■ The task:
Find the line that contains "Open the Source Control view". Repeat that line and all lines following it, exactly, through the end of the listing below.

■ Data excerpts:
# # #
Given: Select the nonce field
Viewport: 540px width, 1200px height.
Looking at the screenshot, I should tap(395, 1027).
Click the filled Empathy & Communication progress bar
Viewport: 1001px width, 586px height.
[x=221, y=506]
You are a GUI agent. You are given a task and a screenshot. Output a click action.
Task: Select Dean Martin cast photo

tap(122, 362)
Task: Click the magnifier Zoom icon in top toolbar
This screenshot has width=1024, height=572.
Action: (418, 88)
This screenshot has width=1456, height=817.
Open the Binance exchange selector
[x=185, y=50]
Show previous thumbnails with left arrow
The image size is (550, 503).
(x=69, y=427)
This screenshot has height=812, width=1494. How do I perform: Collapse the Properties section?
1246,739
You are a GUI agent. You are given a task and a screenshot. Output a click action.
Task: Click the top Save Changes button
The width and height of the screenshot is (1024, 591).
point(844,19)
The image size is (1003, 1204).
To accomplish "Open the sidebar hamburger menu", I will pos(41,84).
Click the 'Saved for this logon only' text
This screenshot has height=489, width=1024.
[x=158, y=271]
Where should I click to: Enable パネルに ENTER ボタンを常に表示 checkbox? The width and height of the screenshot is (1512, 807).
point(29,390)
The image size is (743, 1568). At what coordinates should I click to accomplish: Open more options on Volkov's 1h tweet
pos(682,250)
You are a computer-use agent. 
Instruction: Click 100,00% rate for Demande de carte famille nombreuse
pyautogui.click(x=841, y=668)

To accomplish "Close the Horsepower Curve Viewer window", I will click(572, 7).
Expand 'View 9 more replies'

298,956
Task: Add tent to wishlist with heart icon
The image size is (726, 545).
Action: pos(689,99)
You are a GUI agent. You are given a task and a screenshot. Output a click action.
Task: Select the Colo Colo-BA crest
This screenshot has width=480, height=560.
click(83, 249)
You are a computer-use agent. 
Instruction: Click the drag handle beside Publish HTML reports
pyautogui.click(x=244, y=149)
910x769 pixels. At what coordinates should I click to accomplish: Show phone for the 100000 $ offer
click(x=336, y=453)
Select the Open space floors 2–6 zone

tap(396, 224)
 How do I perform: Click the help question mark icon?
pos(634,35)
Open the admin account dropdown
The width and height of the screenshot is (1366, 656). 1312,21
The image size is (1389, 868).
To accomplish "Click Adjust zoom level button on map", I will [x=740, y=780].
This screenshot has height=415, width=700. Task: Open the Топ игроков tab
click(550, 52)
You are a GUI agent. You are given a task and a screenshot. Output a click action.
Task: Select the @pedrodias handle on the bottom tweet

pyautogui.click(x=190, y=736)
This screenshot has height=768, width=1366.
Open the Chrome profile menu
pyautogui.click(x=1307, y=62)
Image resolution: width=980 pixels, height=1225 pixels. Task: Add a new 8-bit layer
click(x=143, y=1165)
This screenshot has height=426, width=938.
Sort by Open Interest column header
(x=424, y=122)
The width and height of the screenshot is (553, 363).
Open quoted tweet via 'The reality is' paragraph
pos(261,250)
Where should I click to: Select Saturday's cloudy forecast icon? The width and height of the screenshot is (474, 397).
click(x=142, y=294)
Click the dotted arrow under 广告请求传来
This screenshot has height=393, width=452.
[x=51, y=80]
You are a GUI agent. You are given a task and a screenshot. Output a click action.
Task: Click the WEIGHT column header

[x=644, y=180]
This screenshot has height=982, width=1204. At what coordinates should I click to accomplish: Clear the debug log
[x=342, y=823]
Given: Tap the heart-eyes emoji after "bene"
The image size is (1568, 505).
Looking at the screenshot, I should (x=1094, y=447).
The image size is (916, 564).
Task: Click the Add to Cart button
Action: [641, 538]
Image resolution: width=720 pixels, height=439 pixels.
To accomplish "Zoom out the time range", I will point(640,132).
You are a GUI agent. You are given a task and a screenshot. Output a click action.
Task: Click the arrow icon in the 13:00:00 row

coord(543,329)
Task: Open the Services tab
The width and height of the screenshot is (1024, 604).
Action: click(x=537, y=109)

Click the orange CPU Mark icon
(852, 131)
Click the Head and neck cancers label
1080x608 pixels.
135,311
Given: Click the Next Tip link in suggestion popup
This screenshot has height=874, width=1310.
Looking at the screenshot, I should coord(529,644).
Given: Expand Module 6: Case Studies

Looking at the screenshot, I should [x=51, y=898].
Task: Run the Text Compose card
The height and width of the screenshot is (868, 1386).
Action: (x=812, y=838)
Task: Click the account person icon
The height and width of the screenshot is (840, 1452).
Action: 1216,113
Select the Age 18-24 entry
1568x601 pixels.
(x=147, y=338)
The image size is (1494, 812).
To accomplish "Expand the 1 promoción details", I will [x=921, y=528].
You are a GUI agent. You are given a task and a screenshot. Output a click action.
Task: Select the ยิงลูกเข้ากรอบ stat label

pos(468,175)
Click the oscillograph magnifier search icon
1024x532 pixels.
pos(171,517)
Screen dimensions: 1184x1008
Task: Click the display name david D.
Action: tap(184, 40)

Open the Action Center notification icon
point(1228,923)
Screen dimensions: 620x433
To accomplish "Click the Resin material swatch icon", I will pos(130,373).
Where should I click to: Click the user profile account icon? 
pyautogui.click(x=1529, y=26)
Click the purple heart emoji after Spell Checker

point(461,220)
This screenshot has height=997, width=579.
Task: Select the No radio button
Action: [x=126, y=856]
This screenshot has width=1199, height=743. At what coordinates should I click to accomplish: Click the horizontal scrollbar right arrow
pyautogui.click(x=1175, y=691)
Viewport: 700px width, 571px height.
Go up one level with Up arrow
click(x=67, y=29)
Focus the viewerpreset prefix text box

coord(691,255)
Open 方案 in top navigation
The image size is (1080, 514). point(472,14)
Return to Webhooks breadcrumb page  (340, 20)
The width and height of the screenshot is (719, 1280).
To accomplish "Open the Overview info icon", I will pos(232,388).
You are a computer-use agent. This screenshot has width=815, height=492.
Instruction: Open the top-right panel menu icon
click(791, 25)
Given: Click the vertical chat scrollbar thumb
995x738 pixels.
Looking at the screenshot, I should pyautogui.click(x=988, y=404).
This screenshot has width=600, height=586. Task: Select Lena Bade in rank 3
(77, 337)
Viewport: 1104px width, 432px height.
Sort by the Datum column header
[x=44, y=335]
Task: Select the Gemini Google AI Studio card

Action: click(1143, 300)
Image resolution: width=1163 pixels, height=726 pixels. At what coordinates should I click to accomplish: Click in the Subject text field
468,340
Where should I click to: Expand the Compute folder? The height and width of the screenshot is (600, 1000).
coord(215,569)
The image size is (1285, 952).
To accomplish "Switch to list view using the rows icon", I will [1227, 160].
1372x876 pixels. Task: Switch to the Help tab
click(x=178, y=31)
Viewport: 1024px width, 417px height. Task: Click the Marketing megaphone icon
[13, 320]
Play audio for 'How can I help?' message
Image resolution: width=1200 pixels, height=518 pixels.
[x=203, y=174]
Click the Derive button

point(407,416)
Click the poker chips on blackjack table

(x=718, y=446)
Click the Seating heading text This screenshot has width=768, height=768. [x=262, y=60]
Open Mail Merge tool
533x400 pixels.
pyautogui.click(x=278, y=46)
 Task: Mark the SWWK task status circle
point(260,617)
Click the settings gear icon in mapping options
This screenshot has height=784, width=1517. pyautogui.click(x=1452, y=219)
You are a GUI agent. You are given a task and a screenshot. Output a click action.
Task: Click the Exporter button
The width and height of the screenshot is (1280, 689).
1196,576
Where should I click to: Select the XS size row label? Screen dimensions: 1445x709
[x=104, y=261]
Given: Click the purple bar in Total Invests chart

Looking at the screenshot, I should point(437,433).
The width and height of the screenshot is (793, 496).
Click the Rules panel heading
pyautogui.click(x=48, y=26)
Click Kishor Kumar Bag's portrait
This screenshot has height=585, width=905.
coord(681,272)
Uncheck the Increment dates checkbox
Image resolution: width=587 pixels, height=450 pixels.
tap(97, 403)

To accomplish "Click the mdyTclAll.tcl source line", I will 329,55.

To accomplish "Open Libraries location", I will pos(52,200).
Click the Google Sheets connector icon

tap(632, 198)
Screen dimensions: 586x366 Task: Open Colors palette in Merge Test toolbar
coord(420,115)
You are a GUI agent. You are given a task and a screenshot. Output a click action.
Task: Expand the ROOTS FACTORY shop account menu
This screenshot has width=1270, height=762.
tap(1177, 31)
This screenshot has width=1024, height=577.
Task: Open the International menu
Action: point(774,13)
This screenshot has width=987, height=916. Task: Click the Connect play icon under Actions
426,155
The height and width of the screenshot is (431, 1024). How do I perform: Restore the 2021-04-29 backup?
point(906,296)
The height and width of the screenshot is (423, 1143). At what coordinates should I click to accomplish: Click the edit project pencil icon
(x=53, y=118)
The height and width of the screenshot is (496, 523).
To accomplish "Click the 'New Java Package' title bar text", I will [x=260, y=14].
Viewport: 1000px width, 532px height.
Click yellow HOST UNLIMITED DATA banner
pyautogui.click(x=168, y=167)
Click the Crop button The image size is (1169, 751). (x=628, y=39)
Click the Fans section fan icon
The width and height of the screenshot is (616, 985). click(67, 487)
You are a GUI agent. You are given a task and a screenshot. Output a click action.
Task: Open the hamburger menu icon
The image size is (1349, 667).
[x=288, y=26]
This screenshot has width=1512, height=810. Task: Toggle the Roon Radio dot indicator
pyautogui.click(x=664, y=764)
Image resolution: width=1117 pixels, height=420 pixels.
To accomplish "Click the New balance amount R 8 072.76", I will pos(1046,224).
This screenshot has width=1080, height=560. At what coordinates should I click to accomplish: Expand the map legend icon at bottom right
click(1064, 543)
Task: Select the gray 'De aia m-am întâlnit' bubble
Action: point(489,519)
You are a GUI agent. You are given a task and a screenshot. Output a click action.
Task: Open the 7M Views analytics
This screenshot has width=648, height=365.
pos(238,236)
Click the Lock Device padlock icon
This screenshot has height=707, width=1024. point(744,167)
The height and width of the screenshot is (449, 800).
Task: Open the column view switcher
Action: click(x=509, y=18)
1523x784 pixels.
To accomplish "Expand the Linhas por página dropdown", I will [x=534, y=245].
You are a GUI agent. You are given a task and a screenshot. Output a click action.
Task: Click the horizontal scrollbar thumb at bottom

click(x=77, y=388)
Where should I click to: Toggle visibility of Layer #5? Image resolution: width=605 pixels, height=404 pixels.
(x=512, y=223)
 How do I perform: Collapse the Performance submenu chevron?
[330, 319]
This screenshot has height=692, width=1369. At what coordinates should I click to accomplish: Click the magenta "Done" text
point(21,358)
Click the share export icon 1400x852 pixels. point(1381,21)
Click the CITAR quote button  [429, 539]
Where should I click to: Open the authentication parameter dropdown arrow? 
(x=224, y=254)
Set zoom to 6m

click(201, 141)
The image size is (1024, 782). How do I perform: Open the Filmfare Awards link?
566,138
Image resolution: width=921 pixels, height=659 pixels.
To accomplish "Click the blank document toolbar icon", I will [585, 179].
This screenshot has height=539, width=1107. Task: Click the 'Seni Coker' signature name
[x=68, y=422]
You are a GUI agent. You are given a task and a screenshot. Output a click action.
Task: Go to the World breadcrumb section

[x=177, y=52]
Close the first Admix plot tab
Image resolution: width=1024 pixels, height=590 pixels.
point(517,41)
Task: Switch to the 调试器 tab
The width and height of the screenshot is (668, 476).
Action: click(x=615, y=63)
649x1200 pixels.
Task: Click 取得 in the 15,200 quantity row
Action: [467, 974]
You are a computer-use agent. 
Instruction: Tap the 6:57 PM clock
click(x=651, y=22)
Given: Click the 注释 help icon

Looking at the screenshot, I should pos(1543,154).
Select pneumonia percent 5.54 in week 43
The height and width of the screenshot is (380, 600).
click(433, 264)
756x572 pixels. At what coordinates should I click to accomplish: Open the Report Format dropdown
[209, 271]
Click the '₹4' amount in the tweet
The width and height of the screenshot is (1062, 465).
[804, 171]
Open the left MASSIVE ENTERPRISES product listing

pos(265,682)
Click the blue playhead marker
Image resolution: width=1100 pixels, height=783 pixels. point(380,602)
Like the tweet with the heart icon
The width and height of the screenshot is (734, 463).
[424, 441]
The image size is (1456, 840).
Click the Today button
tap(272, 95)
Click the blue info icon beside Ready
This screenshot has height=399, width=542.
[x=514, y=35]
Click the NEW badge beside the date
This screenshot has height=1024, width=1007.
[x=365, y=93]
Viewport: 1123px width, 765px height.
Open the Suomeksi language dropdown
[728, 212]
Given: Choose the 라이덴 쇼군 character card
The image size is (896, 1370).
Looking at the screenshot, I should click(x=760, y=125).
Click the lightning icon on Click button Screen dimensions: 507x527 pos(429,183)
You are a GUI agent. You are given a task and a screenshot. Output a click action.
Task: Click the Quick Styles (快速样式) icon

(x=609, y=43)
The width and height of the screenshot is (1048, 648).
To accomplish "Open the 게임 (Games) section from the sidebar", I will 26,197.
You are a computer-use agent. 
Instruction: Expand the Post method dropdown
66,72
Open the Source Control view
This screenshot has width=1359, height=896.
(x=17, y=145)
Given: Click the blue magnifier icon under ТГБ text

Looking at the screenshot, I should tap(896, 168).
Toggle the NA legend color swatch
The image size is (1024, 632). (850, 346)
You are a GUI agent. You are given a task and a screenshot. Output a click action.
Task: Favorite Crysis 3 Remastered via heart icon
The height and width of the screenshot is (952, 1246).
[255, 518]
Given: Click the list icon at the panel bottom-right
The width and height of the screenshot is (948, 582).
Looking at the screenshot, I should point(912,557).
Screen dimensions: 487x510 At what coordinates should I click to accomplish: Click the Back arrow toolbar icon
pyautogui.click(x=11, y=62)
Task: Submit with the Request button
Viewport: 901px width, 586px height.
# # #
■ Reply to the task:
Open the Source Control view
This screenshot has width=1359, height=896.
(x=17, y=145)
Given: Click the blue magnifier icon under ТГБ text

Looking at the screenshot, I should tap(896, 168).
Toggle the NA legend color swatch
The image size is (1024, 632). (850, 346)
You are a GUI agent. You are given a task and a screenshot. Output a click action.
Task: Favorite Crysis 3 Remastered via heart icon
The height and width of the screenshot is (952, 1246).
[255, 518]
Given: Click the list icon at the panel bottom-right
The width and height of the screenshot is (948, 582).
Looking at the screenshot, I should point(912,557).
Screen dimensions: 487x510 At what coordinates should I click to accomplish: Click the Back arrow toolbar icon
pyautogui.click(x=11, y=62)
Task: Submit with the Request button
Viewport: 901px width, 586px height.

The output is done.